Relevance to Disease
Mutations in super-enhancers have been noted in various diseases, including cancers, type 1 diabetes, Alzheimer’s disease, lupus, rheumatoid arthritis, multiple sclerosis, systemic scleroderma, primary biliary cirrhosis, Crohn’s disease, Graves disease, vitiligo, and atrial fibrillation. A similar enrichment in disease-associated sequence variation has also been observed for stretch enhancers. Super-enhancers may play important roles in the misregulation of gene expression in cancer. During tumor development, tumor cells acquire super-enhancers at key oncogenes, which drive higher levels of transcription of these genes than in healthy cells. Altered super-enhancer function is also induced by mutations of chromatin regulators. Acquired super-enhancers may thus be biomarkers that could be useful for diagnosis and therapeutic intervention. Proteins enriched at super-enhancers include the targets of small molecules that target transcription-regulating proteins and have been deployed against cancers. For instance, super-enhancers rely on exceptional amounts of CDK7, and, in cancer, multiple papers report the loss of expression of their target genes when cells are treated with the CDK7 inhibitor THZ1. Similarly, super-enhancers are enriched in the target of the JQ1small molecule, BRD4, so treatment with JQ1 causes exceptional losses in expression for super-enhancer—associated genes.
Identification
Super-enhancers have been most commonly identified by locating genomic regions that are highly enriched in ChIP-Seq signal. ChIP-Seq experiments targeting master transcription factors and co-factors like Mediator or BRD4 have been used, but the most frequently used is H3K27ac-marked nucleosomes. The program “ROSE” is commonly used to identify super-enhancers from ChIP-Seq data.
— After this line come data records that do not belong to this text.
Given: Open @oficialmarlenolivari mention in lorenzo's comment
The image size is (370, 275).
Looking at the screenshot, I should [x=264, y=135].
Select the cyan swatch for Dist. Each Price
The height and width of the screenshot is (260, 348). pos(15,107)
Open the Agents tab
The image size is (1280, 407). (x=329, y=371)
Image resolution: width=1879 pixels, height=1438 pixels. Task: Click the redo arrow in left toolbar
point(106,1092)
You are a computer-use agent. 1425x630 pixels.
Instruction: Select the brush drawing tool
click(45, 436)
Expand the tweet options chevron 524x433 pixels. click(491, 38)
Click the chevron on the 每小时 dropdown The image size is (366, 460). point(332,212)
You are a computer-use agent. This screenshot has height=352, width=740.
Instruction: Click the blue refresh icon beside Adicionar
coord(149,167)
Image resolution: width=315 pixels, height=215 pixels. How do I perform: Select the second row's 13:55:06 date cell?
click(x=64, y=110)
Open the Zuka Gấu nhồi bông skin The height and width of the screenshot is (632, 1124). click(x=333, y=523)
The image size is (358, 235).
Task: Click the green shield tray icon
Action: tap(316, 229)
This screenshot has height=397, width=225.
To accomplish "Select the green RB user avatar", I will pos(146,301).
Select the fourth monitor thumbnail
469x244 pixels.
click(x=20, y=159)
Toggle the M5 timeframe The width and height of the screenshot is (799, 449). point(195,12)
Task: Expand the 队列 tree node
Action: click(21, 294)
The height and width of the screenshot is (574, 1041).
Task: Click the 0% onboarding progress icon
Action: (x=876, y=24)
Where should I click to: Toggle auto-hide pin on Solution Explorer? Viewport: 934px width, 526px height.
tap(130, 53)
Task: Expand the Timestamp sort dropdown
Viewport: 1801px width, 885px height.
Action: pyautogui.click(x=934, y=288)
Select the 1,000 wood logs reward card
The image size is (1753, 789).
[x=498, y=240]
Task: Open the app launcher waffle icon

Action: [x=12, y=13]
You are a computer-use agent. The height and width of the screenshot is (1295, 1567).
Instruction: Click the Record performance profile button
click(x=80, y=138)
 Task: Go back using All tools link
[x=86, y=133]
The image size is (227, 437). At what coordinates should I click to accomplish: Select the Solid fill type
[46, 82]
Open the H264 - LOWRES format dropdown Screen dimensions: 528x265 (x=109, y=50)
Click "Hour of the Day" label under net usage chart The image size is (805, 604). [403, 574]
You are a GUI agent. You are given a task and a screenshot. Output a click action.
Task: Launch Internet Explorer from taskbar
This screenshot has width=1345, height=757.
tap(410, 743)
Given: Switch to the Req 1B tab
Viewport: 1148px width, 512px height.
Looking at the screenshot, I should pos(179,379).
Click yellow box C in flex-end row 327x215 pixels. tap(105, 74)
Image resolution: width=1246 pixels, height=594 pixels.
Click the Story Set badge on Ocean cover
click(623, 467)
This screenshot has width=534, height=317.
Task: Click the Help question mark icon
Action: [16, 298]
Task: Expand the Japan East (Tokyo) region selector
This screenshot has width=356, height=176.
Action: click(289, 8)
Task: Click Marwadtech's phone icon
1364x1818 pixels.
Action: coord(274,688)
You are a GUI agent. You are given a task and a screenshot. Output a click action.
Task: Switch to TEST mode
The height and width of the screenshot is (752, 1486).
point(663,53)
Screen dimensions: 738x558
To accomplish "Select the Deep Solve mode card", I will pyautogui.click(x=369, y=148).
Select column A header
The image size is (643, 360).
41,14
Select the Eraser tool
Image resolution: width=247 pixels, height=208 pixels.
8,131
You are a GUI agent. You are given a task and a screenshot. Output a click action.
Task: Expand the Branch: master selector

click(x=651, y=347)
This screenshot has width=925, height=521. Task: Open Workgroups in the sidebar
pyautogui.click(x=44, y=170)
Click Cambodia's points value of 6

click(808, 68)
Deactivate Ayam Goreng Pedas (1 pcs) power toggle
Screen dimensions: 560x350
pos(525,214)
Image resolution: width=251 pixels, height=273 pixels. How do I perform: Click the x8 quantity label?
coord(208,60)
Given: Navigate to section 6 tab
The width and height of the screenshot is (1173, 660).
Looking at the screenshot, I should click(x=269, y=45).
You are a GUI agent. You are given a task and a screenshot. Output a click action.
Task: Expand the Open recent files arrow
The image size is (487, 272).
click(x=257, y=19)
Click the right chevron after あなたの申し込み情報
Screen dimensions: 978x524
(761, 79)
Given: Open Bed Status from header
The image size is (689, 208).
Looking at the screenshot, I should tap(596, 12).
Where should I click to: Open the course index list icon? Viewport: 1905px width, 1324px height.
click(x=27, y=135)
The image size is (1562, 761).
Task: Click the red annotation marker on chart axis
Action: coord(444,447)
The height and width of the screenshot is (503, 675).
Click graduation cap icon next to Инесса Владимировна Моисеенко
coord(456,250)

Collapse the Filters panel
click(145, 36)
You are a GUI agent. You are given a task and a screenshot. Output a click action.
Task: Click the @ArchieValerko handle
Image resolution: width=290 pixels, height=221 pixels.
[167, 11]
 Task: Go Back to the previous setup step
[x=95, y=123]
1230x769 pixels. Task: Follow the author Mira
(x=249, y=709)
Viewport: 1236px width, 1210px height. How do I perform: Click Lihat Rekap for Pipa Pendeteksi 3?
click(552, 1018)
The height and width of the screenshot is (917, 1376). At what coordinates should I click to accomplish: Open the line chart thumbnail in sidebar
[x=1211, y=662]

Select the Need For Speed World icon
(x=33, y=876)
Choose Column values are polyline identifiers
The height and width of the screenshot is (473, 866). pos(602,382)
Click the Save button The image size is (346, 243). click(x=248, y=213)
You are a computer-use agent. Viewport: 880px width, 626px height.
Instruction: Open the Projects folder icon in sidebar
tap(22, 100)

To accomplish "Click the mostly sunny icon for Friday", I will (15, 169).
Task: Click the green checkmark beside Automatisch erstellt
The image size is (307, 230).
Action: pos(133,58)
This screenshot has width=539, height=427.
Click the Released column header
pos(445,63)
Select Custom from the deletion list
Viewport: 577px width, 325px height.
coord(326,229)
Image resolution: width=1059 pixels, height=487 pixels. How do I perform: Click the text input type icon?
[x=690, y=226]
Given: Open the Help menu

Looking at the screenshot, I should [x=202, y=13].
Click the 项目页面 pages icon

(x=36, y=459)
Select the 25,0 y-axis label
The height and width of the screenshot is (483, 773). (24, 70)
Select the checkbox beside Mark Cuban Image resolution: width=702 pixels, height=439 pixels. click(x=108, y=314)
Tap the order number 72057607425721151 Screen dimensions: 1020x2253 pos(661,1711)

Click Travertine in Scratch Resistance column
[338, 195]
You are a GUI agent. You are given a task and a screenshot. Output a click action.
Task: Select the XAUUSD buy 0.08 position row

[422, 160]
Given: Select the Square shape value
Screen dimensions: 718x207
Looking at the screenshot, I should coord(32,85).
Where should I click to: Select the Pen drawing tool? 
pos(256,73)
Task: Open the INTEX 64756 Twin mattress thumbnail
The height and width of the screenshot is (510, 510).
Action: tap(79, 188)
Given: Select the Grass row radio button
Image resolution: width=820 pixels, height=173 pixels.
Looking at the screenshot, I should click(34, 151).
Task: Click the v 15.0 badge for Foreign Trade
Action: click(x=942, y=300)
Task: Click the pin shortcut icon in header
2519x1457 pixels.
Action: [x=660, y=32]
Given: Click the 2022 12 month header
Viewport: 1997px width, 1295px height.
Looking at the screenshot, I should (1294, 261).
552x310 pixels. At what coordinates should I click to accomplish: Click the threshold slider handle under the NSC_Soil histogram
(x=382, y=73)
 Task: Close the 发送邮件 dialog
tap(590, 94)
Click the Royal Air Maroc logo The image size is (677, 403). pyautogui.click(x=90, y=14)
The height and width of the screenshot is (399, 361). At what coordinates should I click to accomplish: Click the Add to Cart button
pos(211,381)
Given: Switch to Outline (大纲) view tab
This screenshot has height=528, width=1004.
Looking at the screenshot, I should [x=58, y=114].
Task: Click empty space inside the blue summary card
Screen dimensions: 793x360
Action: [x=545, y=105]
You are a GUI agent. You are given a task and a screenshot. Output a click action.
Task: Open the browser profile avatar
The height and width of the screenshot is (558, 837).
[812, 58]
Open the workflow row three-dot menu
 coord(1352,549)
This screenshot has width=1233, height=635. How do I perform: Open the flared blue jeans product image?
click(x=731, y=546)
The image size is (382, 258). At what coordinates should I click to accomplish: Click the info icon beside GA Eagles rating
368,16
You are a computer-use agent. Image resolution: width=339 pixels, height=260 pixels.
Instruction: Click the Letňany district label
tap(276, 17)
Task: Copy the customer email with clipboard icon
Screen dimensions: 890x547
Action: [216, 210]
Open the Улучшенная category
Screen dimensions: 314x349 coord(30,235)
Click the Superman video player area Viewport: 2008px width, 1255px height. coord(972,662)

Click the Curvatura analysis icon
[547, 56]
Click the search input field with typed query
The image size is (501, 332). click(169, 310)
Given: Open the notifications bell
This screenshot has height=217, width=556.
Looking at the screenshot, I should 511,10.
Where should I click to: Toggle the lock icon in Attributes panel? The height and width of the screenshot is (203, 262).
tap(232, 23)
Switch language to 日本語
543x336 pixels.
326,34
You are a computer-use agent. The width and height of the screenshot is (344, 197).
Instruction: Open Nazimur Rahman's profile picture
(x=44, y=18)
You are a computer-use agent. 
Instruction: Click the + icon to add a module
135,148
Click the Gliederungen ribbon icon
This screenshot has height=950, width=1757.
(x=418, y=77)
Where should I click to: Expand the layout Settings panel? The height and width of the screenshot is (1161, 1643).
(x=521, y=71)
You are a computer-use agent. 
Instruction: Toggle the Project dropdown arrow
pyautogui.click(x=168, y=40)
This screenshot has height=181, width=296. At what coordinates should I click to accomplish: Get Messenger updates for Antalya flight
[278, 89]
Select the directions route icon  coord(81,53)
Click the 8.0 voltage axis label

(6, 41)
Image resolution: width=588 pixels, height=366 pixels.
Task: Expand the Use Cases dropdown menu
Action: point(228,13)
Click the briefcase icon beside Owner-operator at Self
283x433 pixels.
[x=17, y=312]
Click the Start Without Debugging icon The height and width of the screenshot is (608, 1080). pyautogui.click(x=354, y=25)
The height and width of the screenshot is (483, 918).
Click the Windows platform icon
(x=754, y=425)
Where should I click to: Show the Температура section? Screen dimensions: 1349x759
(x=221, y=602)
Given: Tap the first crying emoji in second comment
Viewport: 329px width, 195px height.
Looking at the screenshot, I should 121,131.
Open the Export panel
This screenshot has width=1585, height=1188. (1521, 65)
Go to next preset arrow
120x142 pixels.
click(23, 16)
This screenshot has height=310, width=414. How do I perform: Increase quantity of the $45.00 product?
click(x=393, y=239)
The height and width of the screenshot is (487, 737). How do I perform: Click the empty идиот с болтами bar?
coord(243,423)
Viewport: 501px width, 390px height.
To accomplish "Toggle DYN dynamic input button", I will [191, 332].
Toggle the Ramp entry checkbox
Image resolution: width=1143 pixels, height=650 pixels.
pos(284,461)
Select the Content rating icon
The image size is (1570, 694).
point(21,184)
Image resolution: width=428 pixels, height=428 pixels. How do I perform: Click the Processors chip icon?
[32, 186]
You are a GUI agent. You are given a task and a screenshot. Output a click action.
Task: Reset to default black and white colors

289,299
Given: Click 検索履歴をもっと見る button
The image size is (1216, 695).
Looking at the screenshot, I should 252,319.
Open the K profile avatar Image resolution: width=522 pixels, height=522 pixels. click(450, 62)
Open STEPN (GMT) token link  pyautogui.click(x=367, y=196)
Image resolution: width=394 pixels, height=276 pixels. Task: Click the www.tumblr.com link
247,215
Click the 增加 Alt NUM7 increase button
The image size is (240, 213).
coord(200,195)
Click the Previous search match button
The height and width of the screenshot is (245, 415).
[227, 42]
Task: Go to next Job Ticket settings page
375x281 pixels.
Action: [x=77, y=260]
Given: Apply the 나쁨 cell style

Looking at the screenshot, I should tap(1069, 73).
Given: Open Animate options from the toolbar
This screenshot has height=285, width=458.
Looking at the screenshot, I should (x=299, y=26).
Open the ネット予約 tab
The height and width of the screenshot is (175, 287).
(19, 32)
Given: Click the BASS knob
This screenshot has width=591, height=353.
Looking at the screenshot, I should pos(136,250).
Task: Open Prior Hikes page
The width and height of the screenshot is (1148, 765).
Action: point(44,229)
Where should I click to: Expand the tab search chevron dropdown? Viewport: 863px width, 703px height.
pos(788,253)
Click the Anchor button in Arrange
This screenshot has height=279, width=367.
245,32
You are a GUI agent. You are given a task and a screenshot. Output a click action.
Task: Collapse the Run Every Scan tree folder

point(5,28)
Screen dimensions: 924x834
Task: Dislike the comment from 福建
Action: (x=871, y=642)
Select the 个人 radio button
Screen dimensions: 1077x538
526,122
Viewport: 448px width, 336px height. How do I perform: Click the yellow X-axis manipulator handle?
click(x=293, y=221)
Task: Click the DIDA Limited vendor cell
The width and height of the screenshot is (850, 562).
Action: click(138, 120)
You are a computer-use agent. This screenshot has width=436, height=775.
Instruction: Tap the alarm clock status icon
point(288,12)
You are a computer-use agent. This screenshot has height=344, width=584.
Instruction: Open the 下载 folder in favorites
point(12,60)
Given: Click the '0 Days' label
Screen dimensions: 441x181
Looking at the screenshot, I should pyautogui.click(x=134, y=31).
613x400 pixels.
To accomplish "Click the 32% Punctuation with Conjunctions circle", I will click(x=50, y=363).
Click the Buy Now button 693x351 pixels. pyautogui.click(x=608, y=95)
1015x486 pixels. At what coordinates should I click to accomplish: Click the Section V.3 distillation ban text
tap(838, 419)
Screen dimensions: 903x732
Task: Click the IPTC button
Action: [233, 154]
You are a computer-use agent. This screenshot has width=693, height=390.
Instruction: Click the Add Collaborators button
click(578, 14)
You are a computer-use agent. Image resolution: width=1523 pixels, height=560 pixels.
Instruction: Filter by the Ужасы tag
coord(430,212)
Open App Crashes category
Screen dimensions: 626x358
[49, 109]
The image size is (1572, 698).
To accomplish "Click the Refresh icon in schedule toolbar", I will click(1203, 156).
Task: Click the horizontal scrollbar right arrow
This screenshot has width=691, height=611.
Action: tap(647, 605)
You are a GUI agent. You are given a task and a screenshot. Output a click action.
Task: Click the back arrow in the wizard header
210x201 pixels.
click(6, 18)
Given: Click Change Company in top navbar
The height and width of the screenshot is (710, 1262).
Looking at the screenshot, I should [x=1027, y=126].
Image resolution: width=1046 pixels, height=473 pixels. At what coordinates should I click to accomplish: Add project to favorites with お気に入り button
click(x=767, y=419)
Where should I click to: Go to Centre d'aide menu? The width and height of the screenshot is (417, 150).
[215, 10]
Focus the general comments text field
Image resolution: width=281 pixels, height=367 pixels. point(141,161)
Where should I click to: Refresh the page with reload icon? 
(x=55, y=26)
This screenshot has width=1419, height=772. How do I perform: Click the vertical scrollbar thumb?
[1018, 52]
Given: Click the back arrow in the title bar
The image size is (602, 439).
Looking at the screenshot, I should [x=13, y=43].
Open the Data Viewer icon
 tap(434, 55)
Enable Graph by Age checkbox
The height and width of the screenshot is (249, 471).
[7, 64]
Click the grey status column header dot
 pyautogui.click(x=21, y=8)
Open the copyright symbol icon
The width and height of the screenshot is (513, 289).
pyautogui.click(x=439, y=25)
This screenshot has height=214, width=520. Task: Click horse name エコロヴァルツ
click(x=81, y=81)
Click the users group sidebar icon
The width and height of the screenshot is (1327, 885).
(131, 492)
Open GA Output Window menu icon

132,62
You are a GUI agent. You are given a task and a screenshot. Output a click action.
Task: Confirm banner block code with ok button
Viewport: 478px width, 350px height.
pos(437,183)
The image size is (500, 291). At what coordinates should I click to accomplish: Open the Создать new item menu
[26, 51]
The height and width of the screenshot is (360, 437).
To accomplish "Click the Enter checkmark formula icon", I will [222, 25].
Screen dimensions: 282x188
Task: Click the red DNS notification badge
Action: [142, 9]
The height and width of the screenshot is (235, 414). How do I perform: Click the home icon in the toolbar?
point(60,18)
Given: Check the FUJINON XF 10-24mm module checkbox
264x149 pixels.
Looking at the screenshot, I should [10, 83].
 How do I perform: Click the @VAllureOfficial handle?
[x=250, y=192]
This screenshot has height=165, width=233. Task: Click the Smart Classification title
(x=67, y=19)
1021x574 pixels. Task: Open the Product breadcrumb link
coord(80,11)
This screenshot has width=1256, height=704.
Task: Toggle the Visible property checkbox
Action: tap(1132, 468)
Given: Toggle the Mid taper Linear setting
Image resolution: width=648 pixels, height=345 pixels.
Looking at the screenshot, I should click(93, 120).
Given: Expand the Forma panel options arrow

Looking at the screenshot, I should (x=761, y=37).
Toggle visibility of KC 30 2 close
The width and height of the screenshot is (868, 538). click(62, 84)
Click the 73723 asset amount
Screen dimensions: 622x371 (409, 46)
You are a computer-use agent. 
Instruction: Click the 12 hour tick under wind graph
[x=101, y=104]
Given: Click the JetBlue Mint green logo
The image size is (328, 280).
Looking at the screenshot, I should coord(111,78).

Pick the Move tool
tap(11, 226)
This program stitches together previously identified enhancer regions and ranks these stitched enhancers by their ChIP-Seq signal. The stitching distance selected to combine multiple individual enhancers into larger domains can vary. Because some markers of enhancer activity also are enriched in promoters, regions within promoters of genes can be disregarded. ROSE separates super-enhancers from typical enhancers by their exceptional enrichment in a mark of enhancer activity. Homer is another tool that can identify super-enhancers.